# YOUR ASSIGNMENT
Every line with the string "computer" must be copied from the entries below.

↓

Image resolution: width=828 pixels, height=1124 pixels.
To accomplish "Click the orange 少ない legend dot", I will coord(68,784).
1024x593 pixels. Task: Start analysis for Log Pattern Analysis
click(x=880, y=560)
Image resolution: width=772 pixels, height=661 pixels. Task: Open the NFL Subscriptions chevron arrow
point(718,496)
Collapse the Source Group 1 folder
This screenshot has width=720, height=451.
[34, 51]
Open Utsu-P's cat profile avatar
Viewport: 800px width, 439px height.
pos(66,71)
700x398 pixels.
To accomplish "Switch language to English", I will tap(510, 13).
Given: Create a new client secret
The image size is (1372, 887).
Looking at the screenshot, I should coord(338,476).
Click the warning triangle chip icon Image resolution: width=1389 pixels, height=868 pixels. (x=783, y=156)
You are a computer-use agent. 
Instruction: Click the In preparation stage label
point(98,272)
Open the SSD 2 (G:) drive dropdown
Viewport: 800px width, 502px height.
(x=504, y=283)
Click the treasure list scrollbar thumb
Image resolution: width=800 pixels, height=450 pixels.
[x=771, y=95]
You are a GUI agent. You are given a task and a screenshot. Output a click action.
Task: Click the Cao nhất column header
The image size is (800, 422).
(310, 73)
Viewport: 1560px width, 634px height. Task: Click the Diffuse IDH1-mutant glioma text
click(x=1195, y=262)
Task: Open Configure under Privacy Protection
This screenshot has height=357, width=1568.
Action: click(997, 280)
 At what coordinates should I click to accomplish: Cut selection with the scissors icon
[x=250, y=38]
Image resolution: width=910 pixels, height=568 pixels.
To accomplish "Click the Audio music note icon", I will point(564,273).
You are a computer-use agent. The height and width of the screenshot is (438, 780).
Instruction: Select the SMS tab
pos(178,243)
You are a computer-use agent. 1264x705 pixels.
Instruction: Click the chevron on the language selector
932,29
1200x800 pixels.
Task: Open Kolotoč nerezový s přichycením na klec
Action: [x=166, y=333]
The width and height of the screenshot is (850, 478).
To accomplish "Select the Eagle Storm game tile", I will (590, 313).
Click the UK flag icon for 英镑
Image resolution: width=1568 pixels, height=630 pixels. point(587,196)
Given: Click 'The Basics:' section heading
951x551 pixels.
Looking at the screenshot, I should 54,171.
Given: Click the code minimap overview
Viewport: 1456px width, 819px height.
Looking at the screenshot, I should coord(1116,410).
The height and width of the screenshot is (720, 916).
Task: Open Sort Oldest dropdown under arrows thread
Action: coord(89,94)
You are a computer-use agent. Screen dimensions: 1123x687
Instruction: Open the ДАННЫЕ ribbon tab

↑

# EXERCISE SOLUTION
You are a computer-use agent. 
You are a computer-use agent. The height and width of the screenshot is (438, 780).
You are a computer-use agent. 1264x705 pixels.
You are a computer-use agent. Screen dimensions: 1123x687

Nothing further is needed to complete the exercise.